TAREAS PENDIENTES:
a. Vuelve a escribir el pasaje del texto que empieza en "El encuentro tuvo" y acaba después de "que pudieron hablar.", pero sustituye "miércoles" por "jueves".
b. Según el texto, ¿qué comida preparó Catín para la cena de los cuatro? Nombra todos los platos.
[TEXTO]
El tiempo se detiene en torno a ellos mientras duran los abrazos.  Un silencio sobrenatural parecería rodearlos.

El encuentro tuvo lugar el miércoles. Habían pasado en ese momento 29 días desde la última vez que se vieron, desde la última vez que pudieron hablar.
Hubo conversaciones privadas entre ellos. Los cuatro cenaron la comida que preparó Catín: arroz blanco, habichuelas, carne en conserva y plátanos maduros fritos. Antes de que terminara de anochecer, la pareja y el niño volvieron a su casa. En estos tiempos, en Utuado, como en casi ningún otro sitio de Puerto Rico, no conviene estar en la calle de noche.
Catín reflexionó después sobre el encuentro: "Me alimenté con eso. Ahora soy feliz, ahora duermo tranquila. Necesitaba verlos".
Catín y Benito tienen dos hijos en común: Enid y Juan Pablo, quien también vive en Utuado y ha ido a visitarlos. Benito tiene tres hijos de un primer matrimonio. Solo uno de ellos, también llamado Benito, vive en Utuado y también va a verle todos los fines de semana.

“La noche y sus criaturas”

Al caer la noche, Benito y Catín se encierran en la casa. No pueden estar en el patio, ni tener puertas o ventanas abiertas, porque hay demasiados mosquitos y les falta repelente, que en casi ningún sitio en la isla se consigue, menos todavía en Utuado. Llega, guiado por una lamparita, Rafael Rivera, un mudo que vive cerca y que cada noche se pone las mejores galas que tenga disponibles para ir a casa de Catín y Benito a cenar. El calor dentro de la casa, donde la única luz es una pequeña lámpara de baterías, sofoca.

Afuera, la oscuridad es total, absoluta, pero hace fresco. El cielo es un rostro púrpura con pecas metálicas de estrellas. No hay una luz. No se oye un generador, que en estos días parecen omnipresentes en Puerto Rico. El río, abajo, no deja nunca de sonar. Con la noche, llegan más reflexiones, teñidas esta vez de angustias de las que normalmente la gente quiere enterrar bien en el fondo, donde no incomoden. Pero el afán de cerrar los ojos y continuar no da resultado.
[/TEXTO]
[FRAGMENTOS DE DATOS]
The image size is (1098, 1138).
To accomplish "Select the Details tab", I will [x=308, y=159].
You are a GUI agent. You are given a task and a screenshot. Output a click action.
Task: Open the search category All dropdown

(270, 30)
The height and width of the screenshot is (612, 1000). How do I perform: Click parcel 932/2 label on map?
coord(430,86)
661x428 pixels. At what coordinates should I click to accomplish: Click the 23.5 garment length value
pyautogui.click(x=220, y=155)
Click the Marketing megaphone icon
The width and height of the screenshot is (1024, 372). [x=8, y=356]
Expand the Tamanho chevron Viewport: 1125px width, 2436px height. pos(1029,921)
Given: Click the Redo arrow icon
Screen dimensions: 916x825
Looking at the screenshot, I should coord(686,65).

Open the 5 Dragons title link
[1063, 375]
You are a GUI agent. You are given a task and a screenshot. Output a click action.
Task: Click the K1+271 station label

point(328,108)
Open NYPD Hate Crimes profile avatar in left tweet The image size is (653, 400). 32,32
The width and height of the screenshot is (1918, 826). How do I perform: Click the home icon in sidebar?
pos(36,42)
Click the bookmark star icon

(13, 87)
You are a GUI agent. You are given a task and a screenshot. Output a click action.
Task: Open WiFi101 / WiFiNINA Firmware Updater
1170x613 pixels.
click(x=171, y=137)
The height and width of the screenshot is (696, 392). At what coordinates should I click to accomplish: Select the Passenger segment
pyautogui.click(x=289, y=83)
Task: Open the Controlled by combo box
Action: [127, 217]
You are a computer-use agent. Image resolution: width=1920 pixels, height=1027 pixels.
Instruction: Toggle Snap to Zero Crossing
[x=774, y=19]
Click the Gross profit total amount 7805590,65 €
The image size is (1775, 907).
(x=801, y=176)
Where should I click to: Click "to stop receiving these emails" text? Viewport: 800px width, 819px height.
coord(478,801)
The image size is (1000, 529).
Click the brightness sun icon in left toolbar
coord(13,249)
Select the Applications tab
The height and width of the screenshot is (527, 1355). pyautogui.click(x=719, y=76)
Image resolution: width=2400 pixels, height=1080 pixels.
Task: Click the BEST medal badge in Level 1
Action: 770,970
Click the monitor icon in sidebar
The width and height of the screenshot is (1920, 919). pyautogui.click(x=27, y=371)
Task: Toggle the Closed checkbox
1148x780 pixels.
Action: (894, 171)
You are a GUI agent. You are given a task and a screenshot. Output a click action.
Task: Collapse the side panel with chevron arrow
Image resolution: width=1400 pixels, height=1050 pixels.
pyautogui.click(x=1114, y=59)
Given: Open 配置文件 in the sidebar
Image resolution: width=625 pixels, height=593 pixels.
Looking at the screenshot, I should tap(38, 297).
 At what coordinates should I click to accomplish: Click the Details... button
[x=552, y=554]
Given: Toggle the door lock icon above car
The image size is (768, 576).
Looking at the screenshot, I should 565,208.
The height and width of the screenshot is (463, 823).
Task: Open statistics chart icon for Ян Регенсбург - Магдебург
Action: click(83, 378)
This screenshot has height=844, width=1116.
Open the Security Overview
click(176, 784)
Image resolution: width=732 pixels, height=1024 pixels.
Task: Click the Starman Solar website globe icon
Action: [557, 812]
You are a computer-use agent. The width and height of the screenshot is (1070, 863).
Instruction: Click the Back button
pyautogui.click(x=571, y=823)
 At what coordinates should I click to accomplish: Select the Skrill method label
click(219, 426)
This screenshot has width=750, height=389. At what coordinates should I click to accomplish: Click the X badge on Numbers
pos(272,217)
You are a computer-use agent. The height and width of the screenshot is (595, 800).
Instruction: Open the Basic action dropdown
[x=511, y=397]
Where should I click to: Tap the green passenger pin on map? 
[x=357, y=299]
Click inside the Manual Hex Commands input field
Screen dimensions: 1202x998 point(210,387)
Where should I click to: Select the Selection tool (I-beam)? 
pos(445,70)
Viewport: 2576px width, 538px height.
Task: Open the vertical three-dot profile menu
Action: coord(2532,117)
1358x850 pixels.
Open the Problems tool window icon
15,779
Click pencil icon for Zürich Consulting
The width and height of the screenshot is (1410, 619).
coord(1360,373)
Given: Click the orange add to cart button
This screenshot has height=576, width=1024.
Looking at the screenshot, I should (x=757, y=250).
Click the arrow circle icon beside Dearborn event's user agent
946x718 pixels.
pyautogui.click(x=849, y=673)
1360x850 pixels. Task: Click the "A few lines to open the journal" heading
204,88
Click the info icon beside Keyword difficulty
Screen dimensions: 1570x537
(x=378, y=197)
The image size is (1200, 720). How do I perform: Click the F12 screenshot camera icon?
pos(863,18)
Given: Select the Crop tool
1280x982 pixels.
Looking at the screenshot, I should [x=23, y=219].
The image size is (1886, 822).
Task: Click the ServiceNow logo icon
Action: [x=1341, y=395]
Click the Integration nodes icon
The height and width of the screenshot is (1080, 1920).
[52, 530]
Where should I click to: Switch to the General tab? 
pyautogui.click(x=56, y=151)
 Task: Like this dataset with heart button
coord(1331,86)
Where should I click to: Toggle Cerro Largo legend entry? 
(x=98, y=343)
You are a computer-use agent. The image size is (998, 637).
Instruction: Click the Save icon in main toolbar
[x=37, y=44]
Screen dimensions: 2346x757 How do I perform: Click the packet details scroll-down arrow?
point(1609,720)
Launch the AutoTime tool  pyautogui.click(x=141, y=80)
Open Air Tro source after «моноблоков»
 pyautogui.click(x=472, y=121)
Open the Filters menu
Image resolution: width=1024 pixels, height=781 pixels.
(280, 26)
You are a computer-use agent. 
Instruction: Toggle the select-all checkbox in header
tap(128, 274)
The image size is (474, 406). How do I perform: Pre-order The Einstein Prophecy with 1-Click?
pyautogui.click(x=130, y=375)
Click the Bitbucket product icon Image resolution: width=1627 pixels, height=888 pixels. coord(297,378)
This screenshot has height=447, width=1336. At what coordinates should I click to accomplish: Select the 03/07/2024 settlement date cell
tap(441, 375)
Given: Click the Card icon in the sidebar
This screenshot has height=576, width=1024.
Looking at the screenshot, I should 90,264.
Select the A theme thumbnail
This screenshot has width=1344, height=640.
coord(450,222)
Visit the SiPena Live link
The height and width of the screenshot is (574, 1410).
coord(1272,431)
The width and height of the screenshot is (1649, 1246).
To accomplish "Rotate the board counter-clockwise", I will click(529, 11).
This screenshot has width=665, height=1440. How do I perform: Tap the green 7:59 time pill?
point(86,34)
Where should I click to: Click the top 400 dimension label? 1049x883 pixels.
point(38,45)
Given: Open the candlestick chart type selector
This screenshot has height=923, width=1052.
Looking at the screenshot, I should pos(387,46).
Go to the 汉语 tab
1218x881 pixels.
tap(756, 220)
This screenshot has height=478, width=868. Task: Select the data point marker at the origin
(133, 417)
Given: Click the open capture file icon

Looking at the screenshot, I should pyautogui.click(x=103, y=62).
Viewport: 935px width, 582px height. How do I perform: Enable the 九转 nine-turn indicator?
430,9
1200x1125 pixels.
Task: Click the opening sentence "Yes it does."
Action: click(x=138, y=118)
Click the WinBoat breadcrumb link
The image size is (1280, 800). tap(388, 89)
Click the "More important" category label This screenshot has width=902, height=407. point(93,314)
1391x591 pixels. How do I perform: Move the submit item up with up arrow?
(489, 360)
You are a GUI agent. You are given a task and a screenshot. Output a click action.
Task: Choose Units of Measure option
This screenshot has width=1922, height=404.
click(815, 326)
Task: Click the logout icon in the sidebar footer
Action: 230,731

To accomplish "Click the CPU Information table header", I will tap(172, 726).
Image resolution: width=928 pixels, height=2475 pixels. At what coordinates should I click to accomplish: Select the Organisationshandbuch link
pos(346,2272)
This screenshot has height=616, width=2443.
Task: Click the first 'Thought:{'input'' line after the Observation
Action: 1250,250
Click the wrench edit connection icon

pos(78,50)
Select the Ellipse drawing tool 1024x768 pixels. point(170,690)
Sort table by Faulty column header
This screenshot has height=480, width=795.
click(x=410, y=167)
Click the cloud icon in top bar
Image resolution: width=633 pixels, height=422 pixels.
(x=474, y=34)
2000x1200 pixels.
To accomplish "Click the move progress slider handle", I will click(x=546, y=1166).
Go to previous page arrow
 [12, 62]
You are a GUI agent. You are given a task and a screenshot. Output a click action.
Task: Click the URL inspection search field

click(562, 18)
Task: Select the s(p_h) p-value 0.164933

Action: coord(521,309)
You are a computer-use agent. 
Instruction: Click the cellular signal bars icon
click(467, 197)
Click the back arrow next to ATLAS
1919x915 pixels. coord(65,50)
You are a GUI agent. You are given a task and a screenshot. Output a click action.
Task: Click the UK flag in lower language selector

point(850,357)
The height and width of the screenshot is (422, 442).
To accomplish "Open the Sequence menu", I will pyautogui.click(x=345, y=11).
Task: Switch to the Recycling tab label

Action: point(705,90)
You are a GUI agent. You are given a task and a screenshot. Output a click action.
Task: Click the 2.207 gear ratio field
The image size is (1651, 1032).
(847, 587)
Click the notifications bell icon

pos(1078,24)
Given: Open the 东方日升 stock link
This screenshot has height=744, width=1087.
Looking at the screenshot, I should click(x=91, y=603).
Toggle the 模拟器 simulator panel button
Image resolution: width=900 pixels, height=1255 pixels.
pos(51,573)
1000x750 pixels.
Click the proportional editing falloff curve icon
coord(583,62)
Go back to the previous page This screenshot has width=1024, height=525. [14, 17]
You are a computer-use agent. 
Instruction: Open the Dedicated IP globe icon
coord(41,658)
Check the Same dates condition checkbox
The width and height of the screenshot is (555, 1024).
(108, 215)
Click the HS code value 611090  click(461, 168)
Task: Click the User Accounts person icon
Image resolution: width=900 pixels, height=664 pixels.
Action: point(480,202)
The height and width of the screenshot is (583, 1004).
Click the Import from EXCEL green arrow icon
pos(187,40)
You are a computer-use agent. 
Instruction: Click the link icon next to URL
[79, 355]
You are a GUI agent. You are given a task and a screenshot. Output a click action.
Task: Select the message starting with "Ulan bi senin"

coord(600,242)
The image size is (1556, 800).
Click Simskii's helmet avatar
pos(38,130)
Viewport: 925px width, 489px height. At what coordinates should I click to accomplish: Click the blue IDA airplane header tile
[/FRAGMENTOS DE DATOS]
RESPUESTAS:
a.
El encuentro tuvo lugar el jueves. Habían pasado en ese momento 29 días desde la última vez que se vieron, desde la última vez que pudieron hablar.

b. Arroz blanco, habichuelas, carne en conserva y plátanos maduros fritos.